- The cast of Borderline, as seen in the opening sequence. From left to right: Agent Tariq Mansoor, Senior Agent Grant Brodie, Chief Inspector Linda Proctor, Agent Andrea "Andy" Church, and Agent Clive Hassler.
- Genre: Mockumentary
- Written by: Chris Gau; Michael Orton-Toliver;
- Directed by: Matt Jones
- Starring: David Avery; Jackie Clune; David Elms; Liz Kingsman; Jamie Michie;
- Narrated by: Ralf Little
- Country of origin: United Kingdom
- Original language: English
- No. of series: 2
- No. of episodes: 12

Production
- Executive producers: Sarah Doole; Chris Gau; Ralf Little; Michael Orton-Toliver;
- Producer: Zoë Rocha
- Running time: 28 minutes
- Production company: Little Rock Pictures

Original release
- Network: Channel 5
- Release: 2 August 2016 – 19 October 2017

= Borderline (2016 TV series) =

Borderline is a British mockumentary television comedy series devised by Michael Orton-Toliver and Chris Gau. Narrated by Ralf Little, the series launched on 2 August 2016 on Channel 5. The series follows the activity of customs agents working for Borderline, a fictionalised version of the Border Force, at the fictional Northend Airport.

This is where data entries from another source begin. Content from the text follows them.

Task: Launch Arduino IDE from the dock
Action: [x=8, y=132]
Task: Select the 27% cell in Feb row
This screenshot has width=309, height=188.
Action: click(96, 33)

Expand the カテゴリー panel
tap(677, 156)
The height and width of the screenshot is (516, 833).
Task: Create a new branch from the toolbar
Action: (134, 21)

In contrast to most series, which require the cast to memorise a script, Borderline is "retro-scripted": the cast is given a plot outline to guide them as they improvise their dialogue and actions.

As of December 2016, the series is available on Netflix in select regions.

==Production==
In February 2016, it was announced that Channel 5 had ordered a new comedy series. The news was revealed by Royle Family star Ralf Little.

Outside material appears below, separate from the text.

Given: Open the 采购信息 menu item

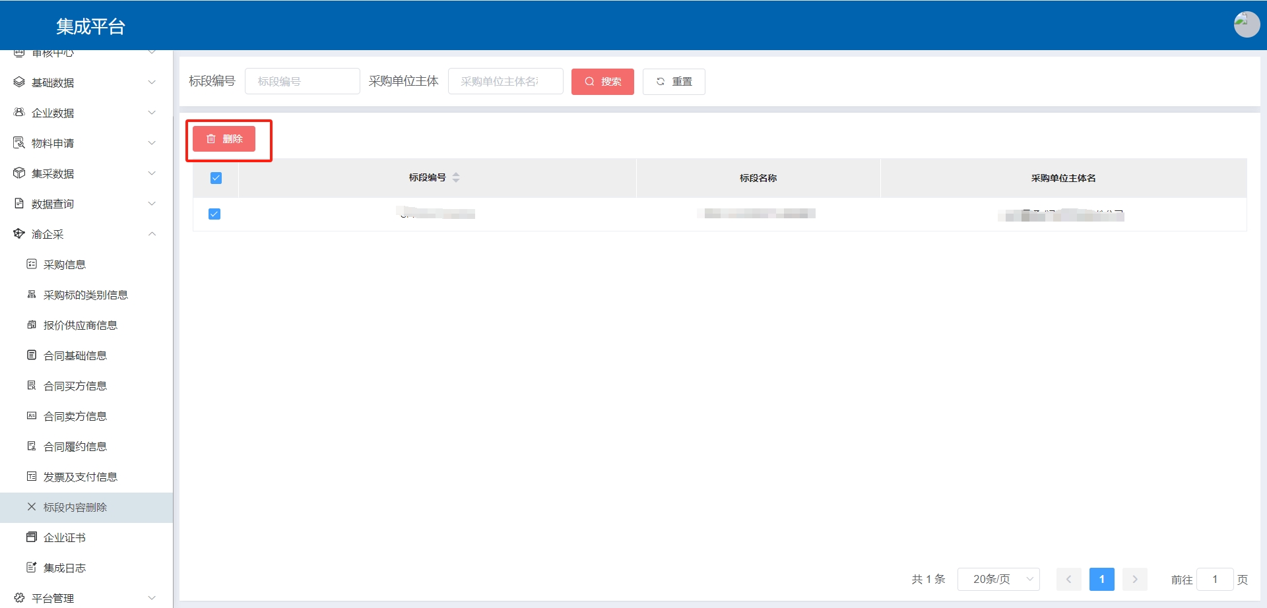Looking at the screenshot, I should click(x=65, y=264).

The first series was filmed at Coventry Airport in March/April 2016.

In August 2016, during the first series run it was announced by Ben Frow (Channel 5's Director of Programming) that the show had been commissioned for a second series.

==Cast==
===Main===
- David Avery as Customs Agent Tariq Mansoor
- Jackie Clune as Chief Customs Inspector Linda Proctor
- David Elms as Customs Agent Clive Hassler
- Liz Kingsman as Customs Agent Andrea "Andy" Church
- Jamie Michie as Senior Customs Agent Grant Brodie

===Recurring===
- Guz Khan as Mo
- Sunil Patel as Sujan Stevens
- Manoj Anand as Kareem Khan (series 1)
- Alan Faulkner as David Thompson (series 1)
- Patricia Drabble as Fran Lewis (series 1)
- Guy Normas as Steve Marks (series 1)
- Cameron Moon as Sheikh Mohammed (series 1)
- Paulina Boneva as Zara Lewis (series 2)

===Notable guest===
- Mark Addy as himself (series 1)
- Jamie Demetriou as DJ Stefano Rocco (series 1)
- Kerry Howard as Stacey Allen (series 1)
- Jayde Adams as Celeste Ferguson (series 1)
- Kris Marshall as Baron (series 2)
- Elizabeth Berrington as Mary Parfitt (series 2)
- Josie Lawrence as Eleanor Wilson (series 2)

==Cancellation==

On 19 October 2017, Channel 5 had announced Borderline would not return for its third series due to a drop in ratings and just 12 episodes were produced in two series.